In 1968, Robert Kennedy decried the deep cultural sickness of his era that was “discouraging initiative, paralyzing will and action, and dividing Americans from one another, by their age, their views, and by the color of their skin”.

As Kennedy did in 1968, we must accept the indivisible tie between culture and economics, so that once again we can reclaim the motto on our nation’s seal: E pluribus unum — out of many, one.

All of which is, frankly, drivel.

E pluribus unum was chosen as the motto of the United States because many states united to form one new nation. It had nothing to do with communitarianism.

If and how we resolve this will not just define 21st-century America; it will define the century itself. Our future is not ours alone to decide. In China, we are confronted with a near-peer competitor on the global stage.

China is undertaking a patient effort to reorient the global order to reflect its values and its interests at the expense of ours — a global order in which the key industries and good jobs are based in China and controlled by them; in which the principles of freedom of religion and speech are replaced by what the Chinese call “societal harmony” …

Isn’t “societal harmony” the very thing that the Senator is arguing for?

… and in which the right to elect your own leaders and voice dissent is replaced by a totalitarian system that criminalizes protest and imprisons minorities.

Nobody here wants that (except perhaps the American Left, the professoriate, the mainstream media, Bernie Sanders, Elizabeth Warren, and Alexandria Ocasio-Cortez).

An America in which no one is held back by his or her gender, skin color, or ethnic origin is no longer just morally right; it’s a national imperative.

And is not that the American reality (except in the universities where Asians are held back by Leftist administrations because too many of them are high achievers)?

For, in the words of the late sociologist Robert Bellah [a sociologist of religion who had been a Communist in his youth], the American tradition — the “transcendent goal” of our politics — renders sacred our “obligation to carry out God’s will on Earth.”

Let’s repeat that: our transcendent political goal is to carry out the American tradition because by doing so we sanctify our obligation to God. It makes no sense, even as a religious idea.

But Rubio asserts –

That is the task accepted by each generation before us. We are the beneficiaries of their sacrifices and achievements.

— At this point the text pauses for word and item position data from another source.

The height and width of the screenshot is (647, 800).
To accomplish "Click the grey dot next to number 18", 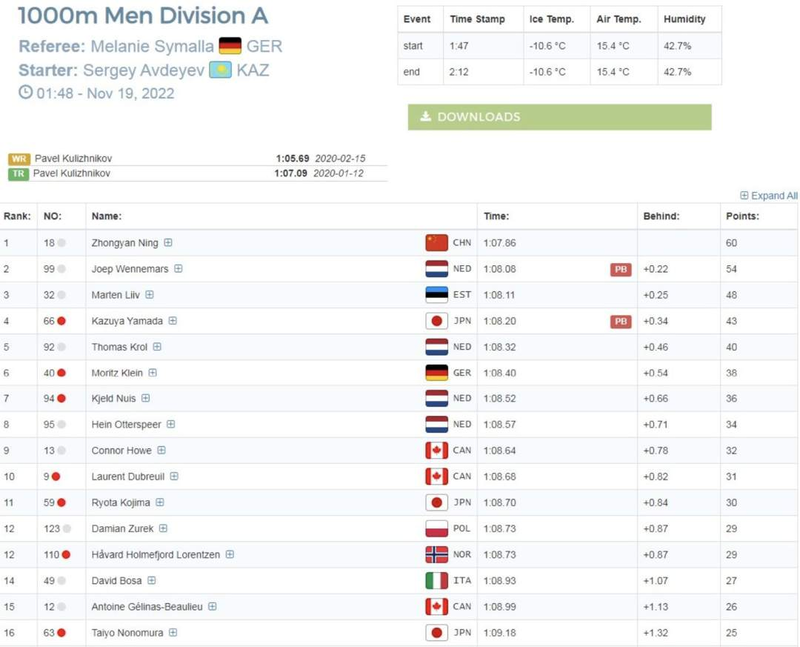I will [x=61, y=243].
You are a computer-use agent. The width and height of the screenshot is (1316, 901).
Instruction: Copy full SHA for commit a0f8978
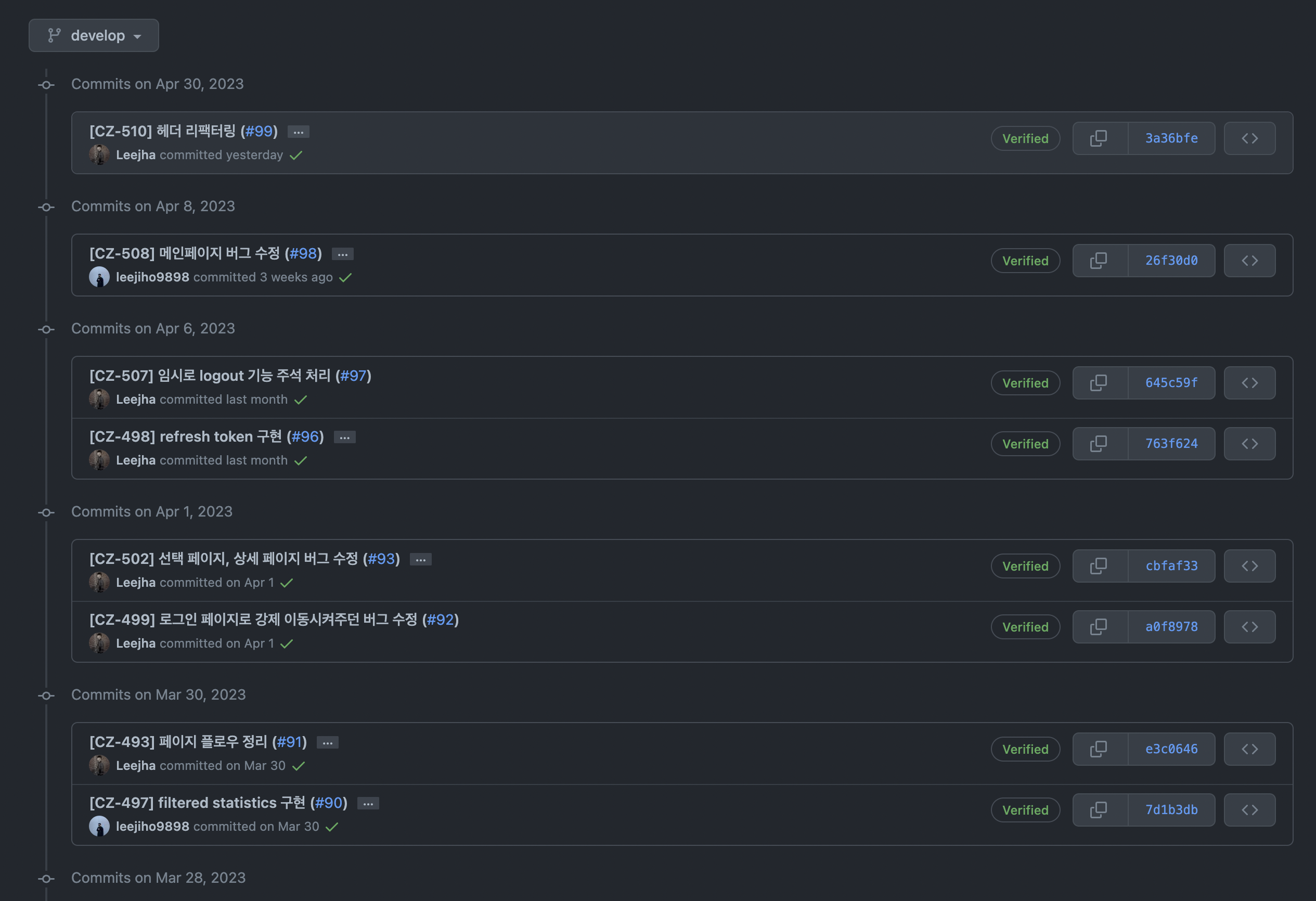[x=1099, y=627]
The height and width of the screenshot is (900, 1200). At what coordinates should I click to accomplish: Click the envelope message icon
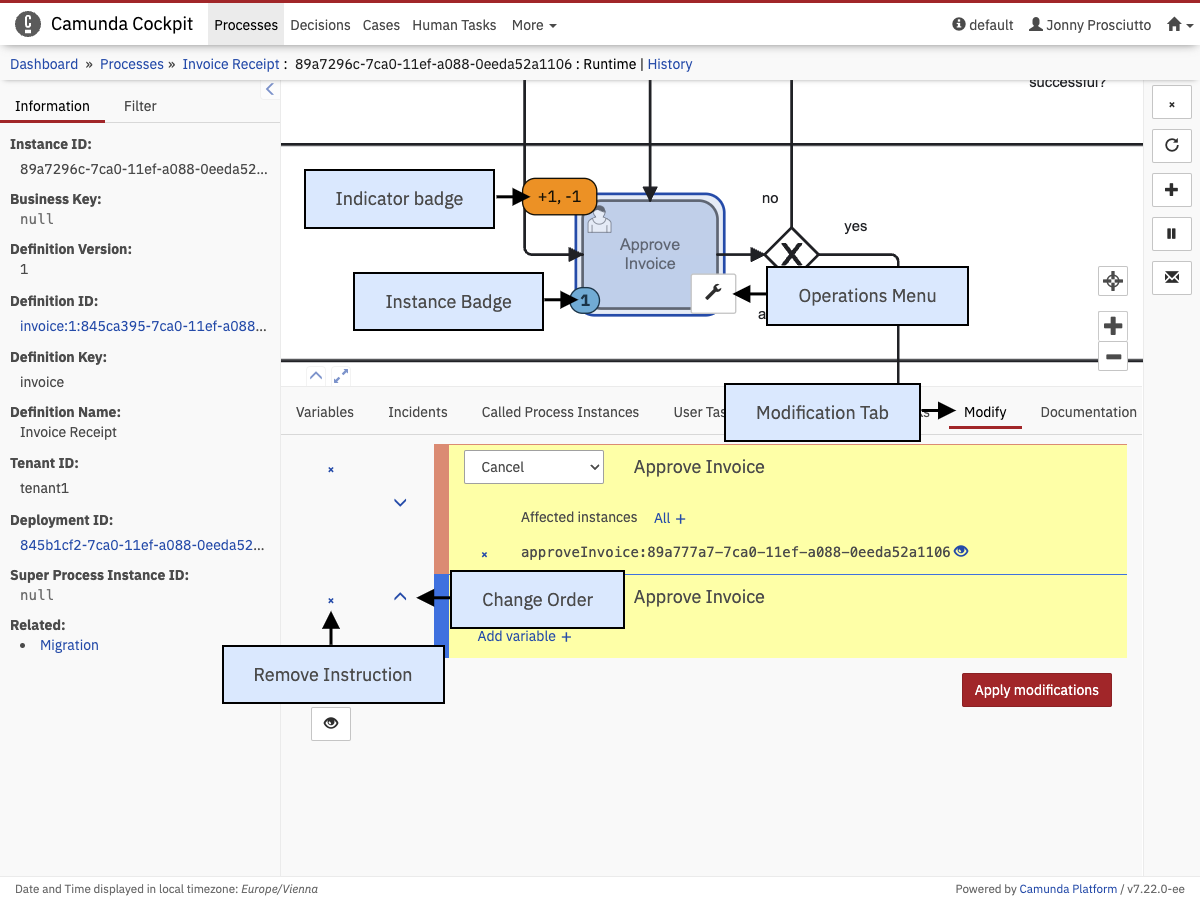(x=1172, y=276)
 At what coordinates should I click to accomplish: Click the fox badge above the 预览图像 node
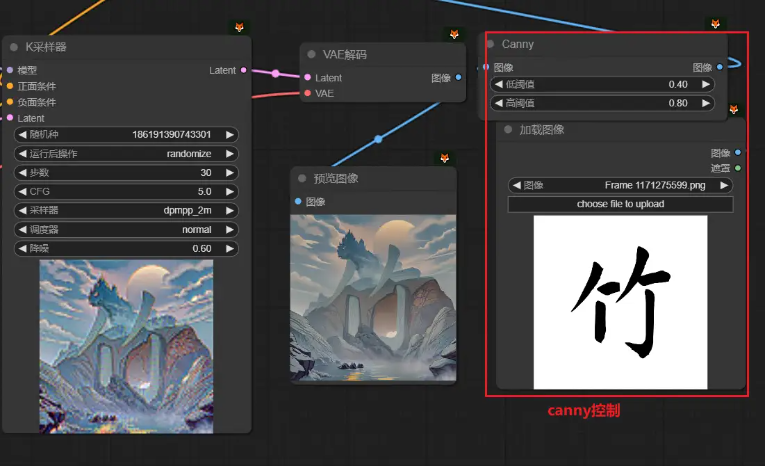coord(445,159)
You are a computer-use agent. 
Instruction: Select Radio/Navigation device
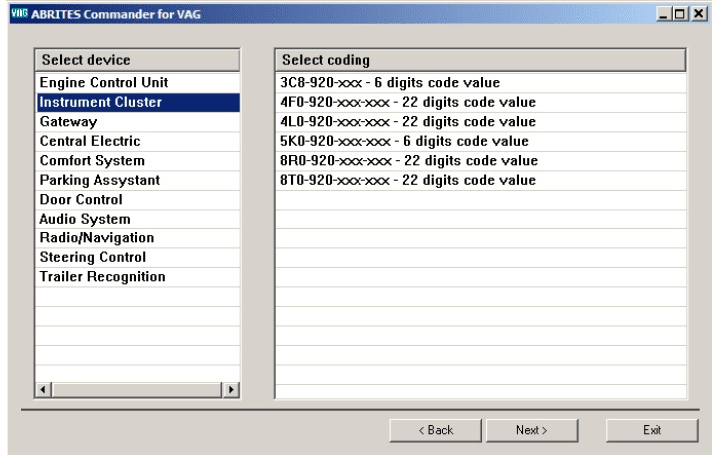coord(96,238)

Now we must decide whether to accept the challenge of our time and author the next chapter in the story of the nation that changed the world.

How can we not? As we live and act the “chapter” of our time is being “authored” by us.  So – more drivel.

Senator Rubio’s “common-good capitalism” may be good Catholicism, but it is neither good capitalism nor conducive to the common good.

All who live in the same country have certain needs in common – such as roads, sewers, street lighting in towns, bridges, ports, the rule of law, military defense – so it is plainly reasonable for all to contribute to their provision and upkeep. There is no economic or moral imperative that one person pay for another person’s (other than his own natural dependents’) education, medical treatment, shelter – or survival. Because people in civilized cultures are generally humane, however, they help their helpless compatriots. As a personal choice, as voluntary activity, such giving is irreproachable. Charity is neither immoral nor threatening to the economy when it is practiced between consenting adults in private.

But Christian doctrine compelled material charity at the same time as it mercilessly punished dissent. And Christian morality became socialist doctrine. It shouts down Adam Smith, burns Ayn Rand, and inspires Senator Marco Rubio.

Adam Smith proves that the best way to serve our fellow man is to supply each our own needs by providing others with something they will pay for. That is the market. We do not have to love our grocer, only to pay him. As an economic system, it is capitalism. It does not need to be made more palatable with a condiment of sentimental togetherness.

Just as it is, it is good for us all.